------ INPUT DATA ------
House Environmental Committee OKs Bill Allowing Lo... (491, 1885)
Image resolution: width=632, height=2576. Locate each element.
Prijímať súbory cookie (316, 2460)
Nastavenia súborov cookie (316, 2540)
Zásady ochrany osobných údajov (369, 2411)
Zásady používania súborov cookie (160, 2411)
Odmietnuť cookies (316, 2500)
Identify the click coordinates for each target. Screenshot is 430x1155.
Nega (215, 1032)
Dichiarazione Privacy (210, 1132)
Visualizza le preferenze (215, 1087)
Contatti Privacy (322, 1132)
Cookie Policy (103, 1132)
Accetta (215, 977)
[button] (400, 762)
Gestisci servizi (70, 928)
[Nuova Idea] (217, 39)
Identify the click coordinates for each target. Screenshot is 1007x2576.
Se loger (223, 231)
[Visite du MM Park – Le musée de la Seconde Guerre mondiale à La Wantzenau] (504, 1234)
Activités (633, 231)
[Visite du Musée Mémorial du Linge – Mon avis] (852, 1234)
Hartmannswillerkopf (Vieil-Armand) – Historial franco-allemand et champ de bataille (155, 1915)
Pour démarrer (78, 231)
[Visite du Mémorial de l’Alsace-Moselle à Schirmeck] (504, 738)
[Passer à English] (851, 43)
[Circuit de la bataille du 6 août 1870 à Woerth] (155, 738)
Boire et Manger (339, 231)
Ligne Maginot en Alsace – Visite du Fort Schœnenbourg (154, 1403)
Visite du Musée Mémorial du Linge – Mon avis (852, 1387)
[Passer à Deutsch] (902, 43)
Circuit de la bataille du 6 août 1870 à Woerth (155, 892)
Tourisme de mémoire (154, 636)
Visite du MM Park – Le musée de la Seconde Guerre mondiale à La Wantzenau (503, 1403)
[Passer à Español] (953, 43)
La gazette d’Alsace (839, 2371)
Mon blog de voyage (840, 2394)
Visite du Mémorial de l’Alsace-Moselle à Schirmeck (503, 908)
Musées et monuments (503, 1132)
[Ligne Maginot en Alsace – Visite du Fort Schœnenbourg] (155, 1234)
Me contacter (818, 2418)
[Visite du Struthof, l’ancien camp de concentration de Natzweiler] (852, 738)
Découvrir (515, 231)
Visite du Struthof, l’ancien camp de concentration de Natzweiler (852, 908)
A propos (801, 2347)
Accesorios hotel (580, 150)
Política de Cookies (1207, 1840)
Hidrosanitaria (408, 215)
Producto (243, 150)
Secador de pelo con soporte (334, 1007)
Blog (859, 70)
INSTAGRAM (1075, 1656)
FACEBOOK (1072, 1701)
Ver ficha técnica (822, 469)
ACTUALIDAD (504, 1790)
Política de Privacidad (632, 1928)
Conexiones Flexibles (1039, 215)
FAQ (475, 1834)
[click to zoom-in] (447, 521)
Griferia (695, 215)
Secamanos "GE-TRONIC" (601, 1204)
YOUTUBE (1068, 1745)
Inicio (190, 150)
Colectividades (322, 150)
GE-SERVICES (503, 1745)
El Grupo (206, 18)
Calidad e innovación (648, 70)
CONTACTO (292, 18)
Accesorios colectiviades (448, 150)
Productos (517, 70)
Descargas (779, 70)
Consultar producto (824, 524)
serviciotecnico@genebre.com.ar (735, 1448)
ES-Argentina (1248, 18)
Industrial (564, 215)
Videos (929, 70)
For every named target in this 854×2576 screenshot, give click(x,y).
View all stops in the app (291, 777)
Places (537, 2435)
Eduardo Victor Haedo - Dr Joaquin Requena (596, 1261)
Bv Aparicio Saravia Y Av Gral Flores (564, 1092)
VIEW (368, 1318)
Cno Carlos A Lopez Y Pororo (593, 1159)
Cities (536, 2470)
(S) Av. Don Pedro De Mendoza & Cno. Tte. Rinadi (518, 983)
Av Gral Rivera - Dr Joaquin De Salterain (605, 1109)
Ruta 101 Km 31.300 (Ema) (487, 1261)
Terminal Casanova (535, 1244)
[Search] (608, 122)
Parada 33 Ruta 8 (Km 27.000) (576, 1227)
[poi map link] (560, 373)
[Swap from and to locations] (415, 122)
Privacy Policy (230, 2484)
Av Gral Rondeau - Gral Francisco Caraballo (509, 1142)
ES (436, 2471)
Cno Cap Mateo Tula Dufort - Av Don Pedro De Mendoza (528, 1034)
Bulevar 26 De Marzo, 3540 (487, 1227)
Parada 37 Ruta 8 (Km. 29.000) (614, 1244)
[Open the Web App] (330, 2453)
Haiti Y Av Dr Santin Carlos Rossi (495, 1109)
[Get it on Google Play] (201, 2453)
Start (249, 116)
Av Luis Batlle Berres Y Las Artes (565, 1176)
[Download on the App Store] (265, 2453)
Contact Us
------
_TASK_
If a line falls between the first line of the entries and the line containing "Odmietnuť cookies (316, 2500)", or is one of those two, restate it word for word; leave all other lines out.

_SOLUTION FOR THIS TASK_
House Environmental Committee OKs Bill Allowing Lo... (491, 1885)
Image resolution: width=632, height=2576. Locate each element.
Prijímať súbory cookie (316, 2460)
Nastavenia súborov cookie (316, 2540)
Zásady ochrany osobných údajov (369, 2411)
Zásady používania súborov cookie (160, 2411)
Odmietnuť cookies (316, 2500)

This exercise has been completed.